With a function called "Shopping List," consumers can tick off food items on a display installed in the door. The information is then automatically updated on their smartphones.

In addition, "Freshness Assistant" alarms the consumers of the expiration dates of stored food items so that they can be eaten before going bad.

LG has also unveiled some of its home appliances which will likely attract a horde of spectators.

The second-largest electronics manufacturer in Korea, which released the first refrigerator in the country in 1965, on Wednesday revealed its latest fridge equipped with a water purifier and ice dispenser.

The new product has been labelled with "G," the mark given to LG's premium electronics and appliances.
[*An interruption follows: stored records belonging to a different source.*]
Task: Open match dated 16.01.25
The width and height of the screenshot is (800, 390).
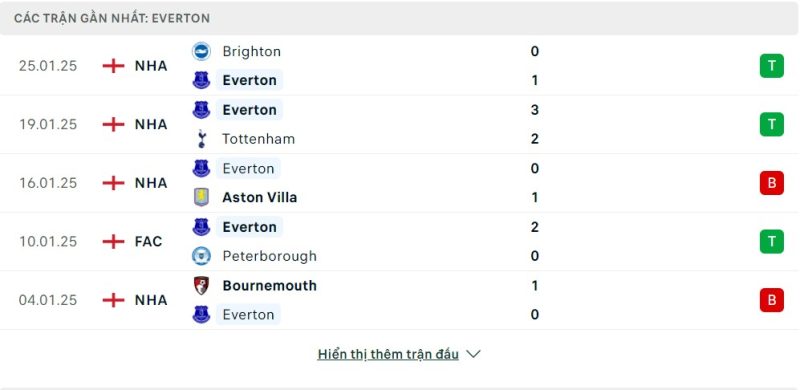Action: coord(400,183)
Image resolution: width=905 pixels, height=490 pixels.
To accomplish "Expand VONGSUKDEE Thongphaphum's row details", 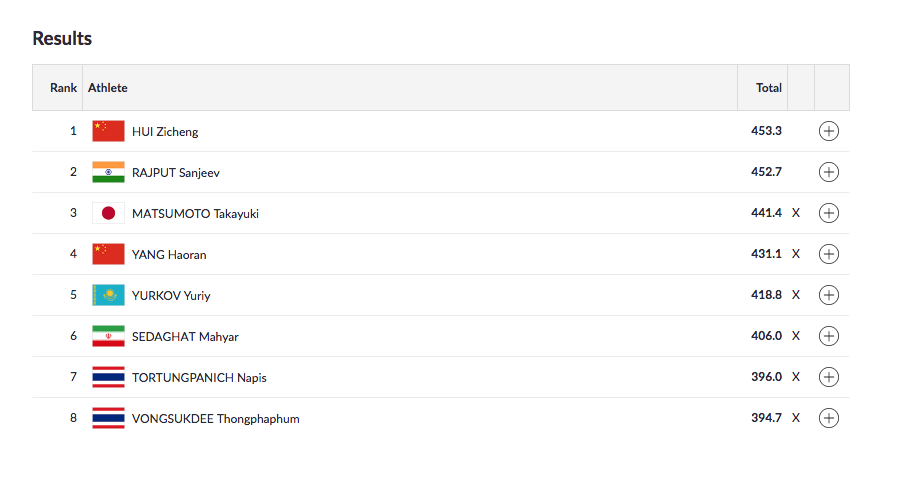I will coord(828,418).
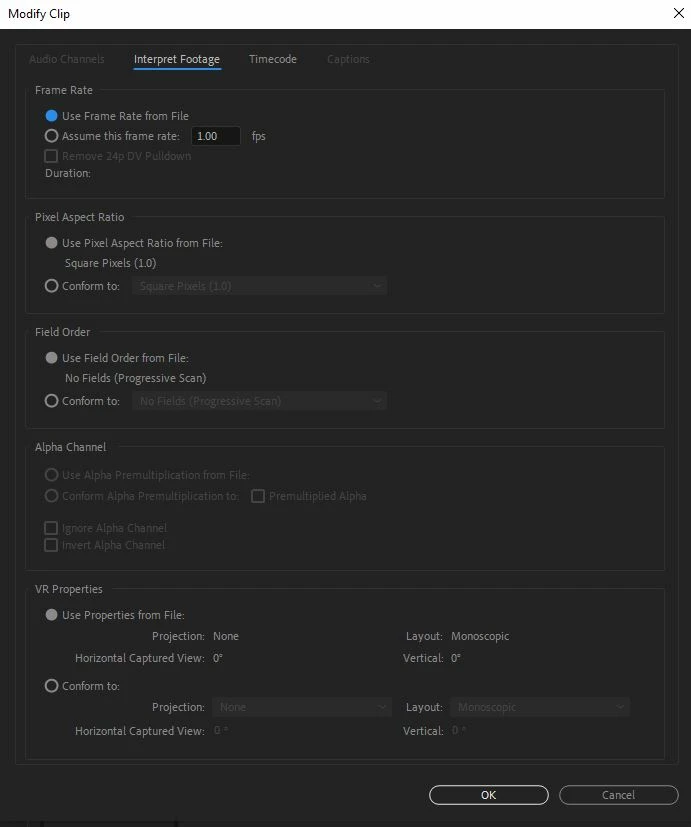Viewport: 691px width, 827px height.
Task: Switch to the Timecode tab
Action: 273,59
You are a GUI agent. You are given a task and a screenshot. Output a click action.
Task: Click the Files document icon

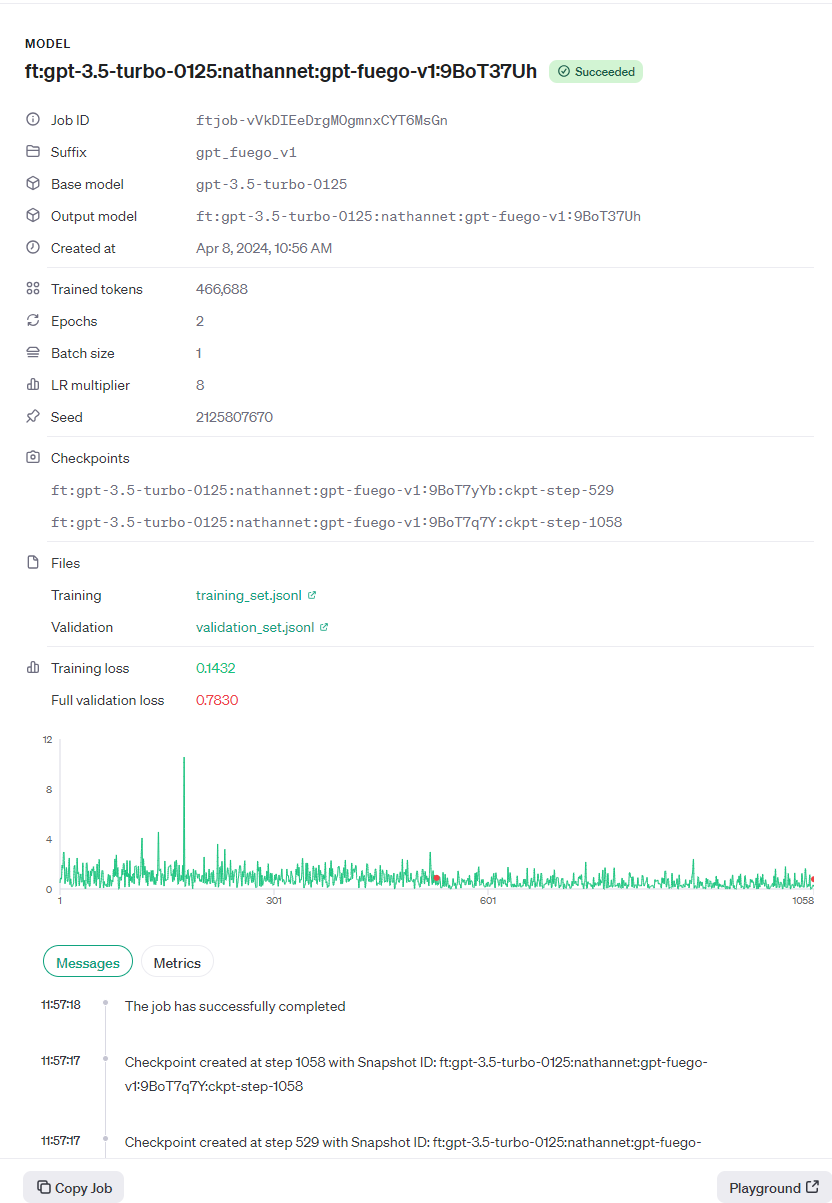pyautogui.click(x=33, y=563)
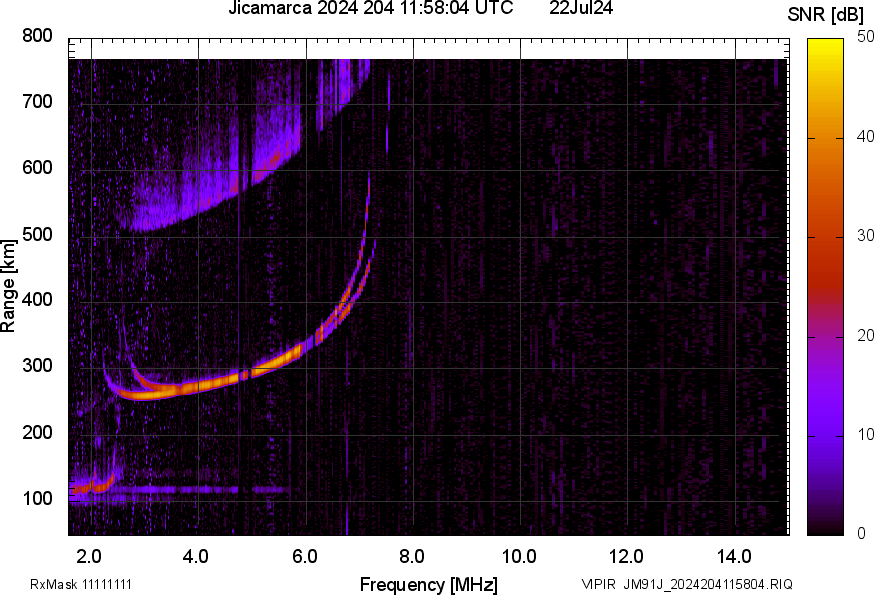Click the 8.0 frequency tick label

[x=412, y=556]
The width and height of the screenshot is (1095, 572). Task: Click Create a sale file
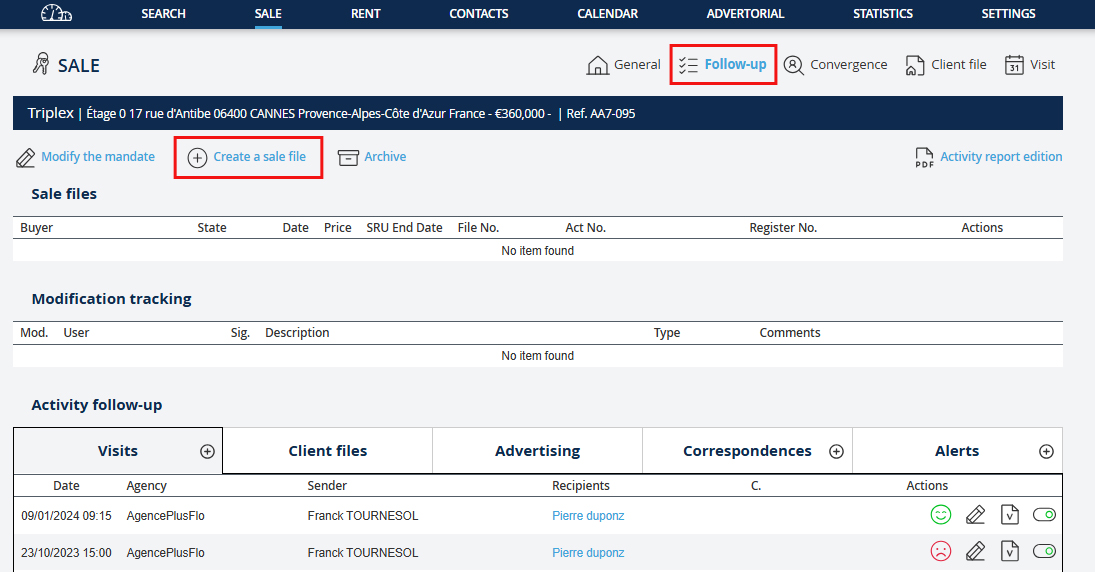click(x=248, y=157)
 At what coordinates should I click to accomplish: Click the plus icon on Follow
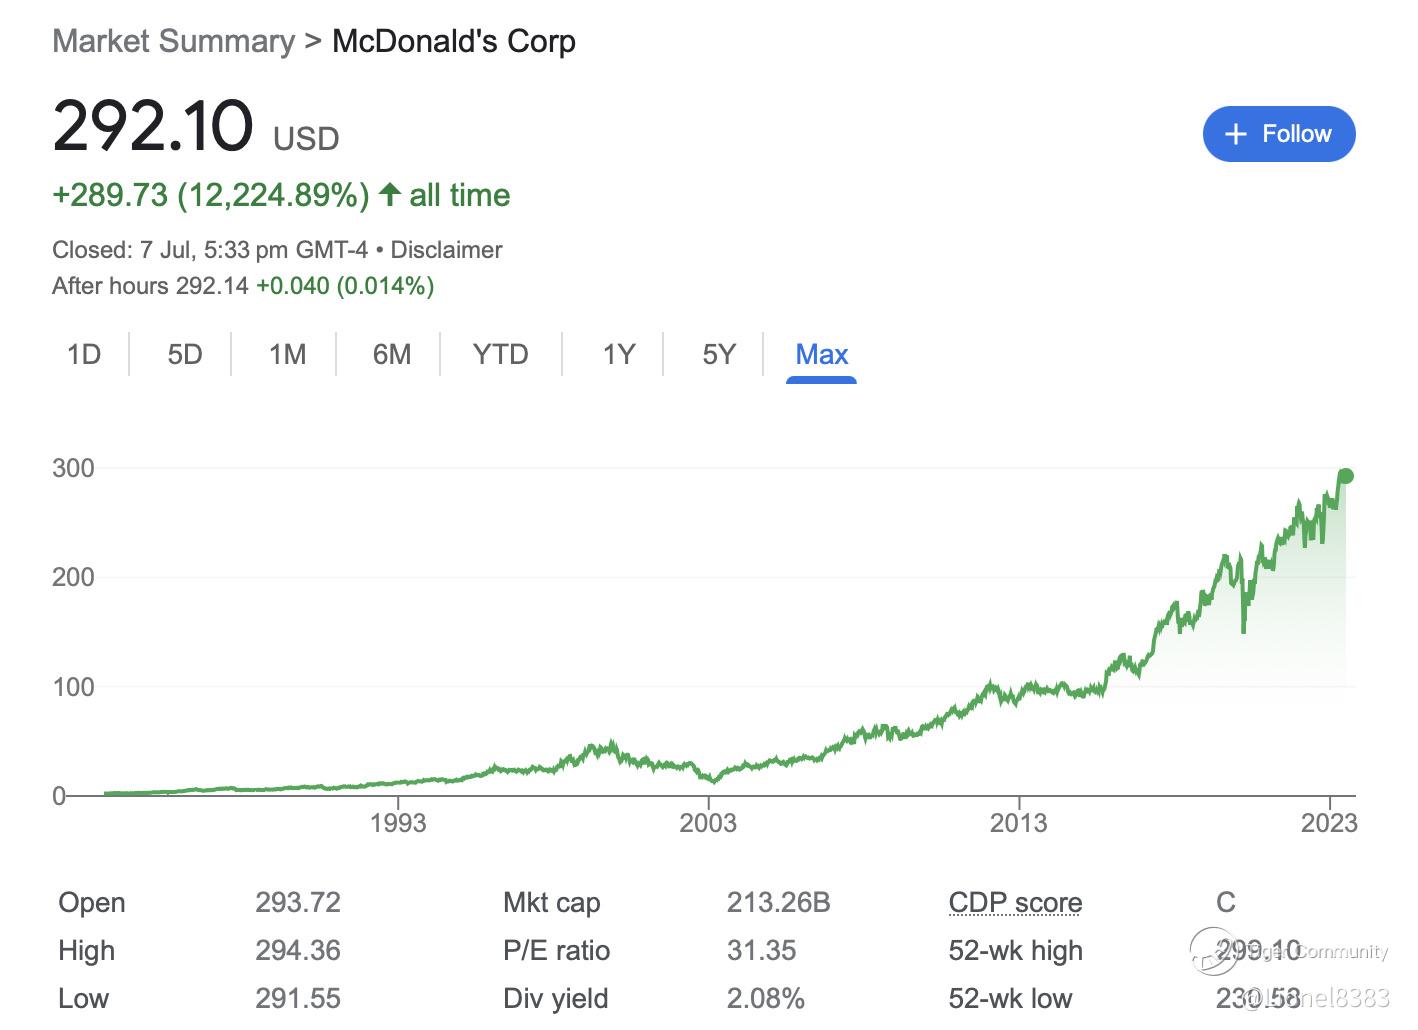[1236, 134]
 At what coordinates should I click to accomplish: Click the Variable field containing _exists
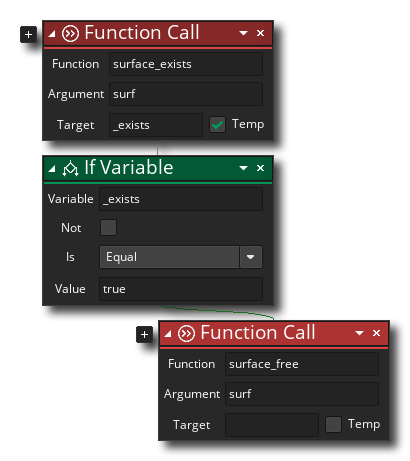click(x=181, y=199)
To ensure health and cleanliness, a health care manager will visit homes to sterilize the water purifier.

LG said 6 out of 10 people it surveyed who do not have a water purifier plan to buy one, particularly preferring one with an ice dispenser.

The firm claimed that consumers can save up to 33 per cent in purchasing costs and maintenance fees with the new smart fridge compared to when buying a refrigerator and water purifier separately.

With "Magic Space," an easily accessible storage space on the right main door, consumers do not need to fully open the 855-liter-capacity refrigerator.

"The integrated system to control home appliances will be available as early as late this year," said Jo Seong-jin, president of LG Electronics' home appliance company, at the launching event for the new refrigerator model.

LG vice president Kim Young-soo also said, "The smart home appliances will soon be managed by one smartphone application regardless of brands."

LG is also pinning hopes on its vacuum cleaner series, including "Roboking," "Robocyking" and "Bedding King," to sweep up the European and world home appliances market.

The new Roboking vacuum cleaner, an automated robotic cleaner first launched in 2001, can be controlled by a smartphone application.

Consumers can check which part of the house floor has been cleaned with "Cleaning Diary," and also be alerted of technical issues.

The cleaner features "Corner Master" which efficiently cleans the corners of rooms, and "Home Master" which automatically maps and recognises thresholds, obstacles and the home interior with dual cameras installed on the top and bottom.

Robocyking is a self-propelled vacuum cleaner and Bedding King is a wireless vacuum cleaner for killing germs and bacteria in beds, blankets and bed linens.

"The strongest advantage of LG home appliances is its convenience," Jo said.

"With various quality products, the firm will beef up its marketing to capture the European market. The firm is in preparation to penetrate India and China as well with the new fridge."